You could say water is the whole reason the Dee family is in Alabama. In the late 1980s, Roy and Mary Ann Dee were ready to sell their 8,000 acre Dee River Ranch to the State of Florida under a program to conserve land near waterways and wetlands. Through a lucky phone call, they learned about 10,000 acres available in Alabama and jumped at the opportunity.
Now managed by their children Annie and Mike Dee, one feature the property didn’t have was irrigation, so the Dees built up the organic matter in the soil, their best way to increase its water-holding capacity and make nutrients available to plants. Their extensive use of cover crops, no-till farming, rotational grazing and other practices that improve soil and water quality and reduce erosion have won them recognition for their stewardship. “Sustainability is such a buzz word these days, but that’s how we’ve lived,” Mike says. “We have to keep improving the soil. It’s our bank. It’s our factory. It’s the key to our whole operation. We have to utilize it to its potential.”
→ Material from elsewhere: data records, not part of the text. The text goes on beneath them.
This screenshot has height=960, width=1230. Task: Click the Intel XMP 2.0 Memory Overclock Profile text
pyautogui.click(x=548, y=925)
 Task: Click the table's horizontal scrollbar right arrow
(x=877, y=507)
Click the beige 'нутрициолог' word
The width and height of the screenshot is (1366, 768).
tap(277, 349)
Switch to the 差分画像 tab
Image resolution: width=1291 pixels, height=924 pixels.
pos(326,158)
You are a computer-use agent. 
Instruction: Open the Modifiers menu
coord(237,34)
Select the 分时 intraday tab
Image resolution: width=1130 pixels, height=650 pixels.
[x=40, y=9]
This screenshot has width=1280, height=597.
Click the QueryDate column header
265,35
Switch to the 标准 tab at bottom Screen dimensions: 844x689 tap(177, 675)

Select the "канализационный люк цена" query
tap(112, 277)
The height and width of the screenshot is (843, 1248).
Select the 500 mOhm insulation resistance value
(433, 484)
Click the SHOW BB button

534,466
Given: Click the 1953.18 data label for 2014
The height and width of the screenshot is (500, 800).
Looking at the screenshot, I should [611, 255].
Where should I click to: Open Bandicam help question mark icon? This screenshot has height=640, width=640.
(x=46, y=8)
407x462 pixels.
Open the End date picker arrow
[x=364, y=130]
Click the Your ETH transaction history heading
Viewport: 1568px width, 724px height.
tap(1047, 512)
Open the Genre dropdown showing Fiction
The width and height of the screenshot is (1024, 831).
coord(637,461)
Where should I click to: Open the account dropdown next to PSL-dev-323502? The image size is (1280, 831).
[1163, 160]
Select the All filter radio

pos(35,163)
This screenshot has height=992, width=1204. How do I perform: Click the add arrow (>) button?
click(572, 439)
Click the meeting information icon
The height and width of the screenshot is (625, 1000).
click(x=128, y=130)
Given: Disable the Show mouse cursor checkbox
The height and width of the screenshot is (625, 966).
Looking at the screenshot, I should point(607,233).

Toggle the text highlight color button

But even the best soil and practices need water to be successful, a lesson that hit home when the rain stopped falling about six years ago. In the years since, precipitation has dropped by as much as half, and so have the Dees’ corn, soybean and wheat yields. Collecting surplus surface water to use during the growing cycle was the optimal solution. The Dees started small last year, irrigating 424 acres with rainwater runoff collected in a new 25-acre reservoir and in an existing cow pond. They were astonished at the difference in yields. Irrigated areas produced up to seven times as much corn and up to 2½ times as many soybeans. “We decided to hurry up and build a bigger reservoir,” Annie says.
With financing from Alabama Ag Credit, the result is a 110-acre reservoir that averages 17 feet deep, supplied by runoff from about 500 acres of pasture, and held back by a berm more than four stories tall and almost half a mile long. The integrated irrigation system incorporates GPS technology to track pivot position, and an automated program applies water and nutrients in a pattern customized for the variable soils. Sensors monitor soil moisture and temperature, indicating the best times to plant and irrigate.
The Dees’ sustainable practices have won the ranch numerous accolades in the past five years, including the USDA’s national Excellence in Conservation Award, a regional award in the Environmental Stewardship Award Program, and the Alabama Governor’s Conservation Achievement Award for Soil Conservationist of the Year.